1. Chicago Board of Trade Market News
Outlook: USDA will publish their WASDE report on Tuesday, December 10. Market participants are uncertain about the contents of this particular report and there is a wide range between estimates of analysts. This fact increases the prospects of an aggressive price reaction once the data is published.
A good deal of bearish news has recently been factored into corn futures, such as EPA’s potential reduction of the ethanol mandate, Chinese rejection of corn shipments containing trace amounts of the unapproved variety MIR162 and technical chart weakness. Bearish traders need some fresh news to continue driving the corn futures lower and a substantial increase in the yield estimate could give them what they are looking for, but any such adjustment to yields is not expected in Tuesday’s WASDE. Instead, the final corn yield estimate will be published on January 10, 2014.
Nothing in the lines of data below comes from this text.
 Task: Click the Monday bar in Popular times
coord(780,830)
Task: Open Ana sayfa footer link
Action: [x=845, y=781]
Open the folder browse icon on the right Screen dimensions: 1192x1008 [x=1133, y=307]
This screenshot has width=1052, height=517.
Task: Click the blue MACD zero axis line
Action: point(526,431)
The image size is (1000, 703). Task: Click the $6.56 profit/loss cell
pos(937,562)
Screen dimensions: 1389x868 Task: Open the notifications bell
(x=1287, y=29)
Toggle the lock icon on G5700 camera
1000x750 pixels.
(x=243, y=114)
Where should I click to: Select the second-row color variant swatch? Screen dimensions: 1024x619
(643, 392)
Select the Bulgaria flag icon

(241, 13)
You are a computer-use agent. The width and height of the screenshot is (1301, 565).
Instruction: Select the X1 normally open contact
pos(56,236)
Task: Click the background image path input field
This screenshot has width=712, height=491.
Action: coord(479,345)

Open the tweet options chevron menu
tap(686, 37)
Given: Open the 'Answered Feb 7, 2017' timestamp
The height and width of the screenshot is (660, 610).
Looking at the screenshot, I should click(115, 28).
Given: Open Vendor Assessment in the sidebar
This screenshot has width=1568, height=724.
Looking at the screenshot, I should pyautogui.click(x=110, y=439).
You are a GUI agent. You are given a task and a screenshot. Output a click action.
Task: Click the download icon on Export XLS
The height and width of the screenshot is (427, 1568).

There is also potential for a number of more bullish factors. These include an increasing in global ending stocks for feed grains because of recent reductions in South American corn planting. The estimate for U.S. corn ending stocks could also decline in Tuesday’s WASDE due to a strong export pace and healthy domestic demand from profitable ethanol and livestock feeding industries. Lastly, speculative funds continue to hold a large short position. The combination of market conditions are such that it appears easier for next Tuesday’s report to spark a limited short-covering rally than a continued sell-off.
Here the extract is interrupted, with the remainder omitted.